Lompat ke konten Lompat ke sidebar Lompat ke footer

Ajaran Nabi


Hari berikutnya saya benar-benar menghabiskan waktu dengan Bang Yusof. Dimulai dari sarapan di rumahnya. Sambil menyantap hidangan khas Vietnam (sayur seperti ditumis) dimakan bersama roti atau bisa juga nasi.


Percakapan pertama tentang makanan. Ya, di makanan yang dihidangkan, ada setumpuk garam disediakan di piring kecil. Garam ini bukan untuk mengoreksi rasa sayur, andai sayur tersebut kurang asin, melainkan dicocol dengan jemari lalu diemut.


Garam ini dicicipi sebelum aktivitas makan dimulai. Dan nanti kembali dimakan setelah aktivitas makan utama selesai.


“Ini yang diajarkan Nabi,” kata bang Yusof.


MasyaAllah, saya memuji bang Yusof. Tak banyak yang mempraktikan ajaran Nabi terkait kuliner di zaman modern ini. Saya mendoakan semoga senantiasa ada berkah dalam tiap suap yang kita makan.


Selesai makan, kami lanjutkan bercakap-cakap. Masih dengan topik ajaran Nabi. Saya ingin to the poin ke Bang Yusof karena waktu saya di Chau Doc ini tidak banyak. Mumpung tema yang sedang dipercakapkan tentang ajaran Nabi.


Saya sampaikan tentang ajaran Nabi yang dipilah-pilah oleh manusia modern. Bang Yusof menyetujuinya. Tentang aurat yang sering terbuka di tempat umum. Padahal Nabi melarangnya. Tapi banyak yang tidak menaatinya. Tentang berniaga karena disarankan Nabi, tapi praktiknya masih banyak yang tidak jujur.

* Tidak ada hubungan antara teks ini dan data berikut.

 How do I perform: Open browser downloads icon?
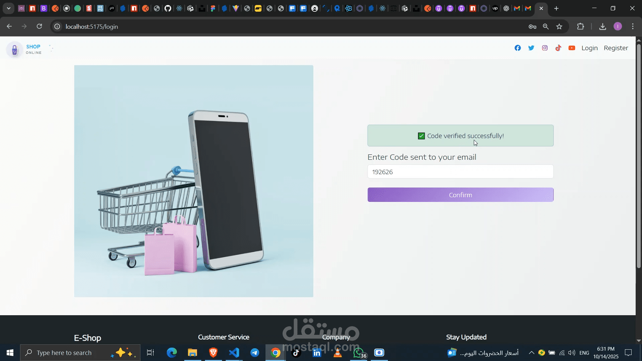coord(603,26)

Kalau ajaran Nabi itu dirasa ada manfaat maka dikerjakan. Tapi kalau dirasa tak manfaat maka ditinggalkan.


Cerita berlanjut ke persoalan akar masalah. Sampai di sini bang Yusof masih antusias. Pada dasarnya bang Yusof setuju bahwa Islam itu harus diterapkan secara total. Tidak boleh dipilah-pilah. Mulai dari perkara makan didahului dengan mencicipi garam sampai perkara mengurusi urusan umat dalam bingkai negara.


“Tapi zaman sudah berubah,” kata Bang Yusof. Ia mengaku tak bisa berbuat banyak di Vietnam sini. Hanya pasrah saja dengan kondisi. Apalagi pemerintah Vietnam baik terhadap orang-orang Islam. Setiap tahun mereka kerjasama dengan pemerintah Saudi, memberangkatkan orang pergi Haji. Gratis.


Saya maklum dengan keawaman bang Yusof. Seperti pertemuan saya dengan lelaki Muslim di Kota Saigon hari sebelumnya. “Tak ada dakwah di sini,” katanya.


Orang-orang sudah bersyukur bisa beragama Islam. Bersyukur dipersilakan untuk beribadah oleh negara yang notabene komunis.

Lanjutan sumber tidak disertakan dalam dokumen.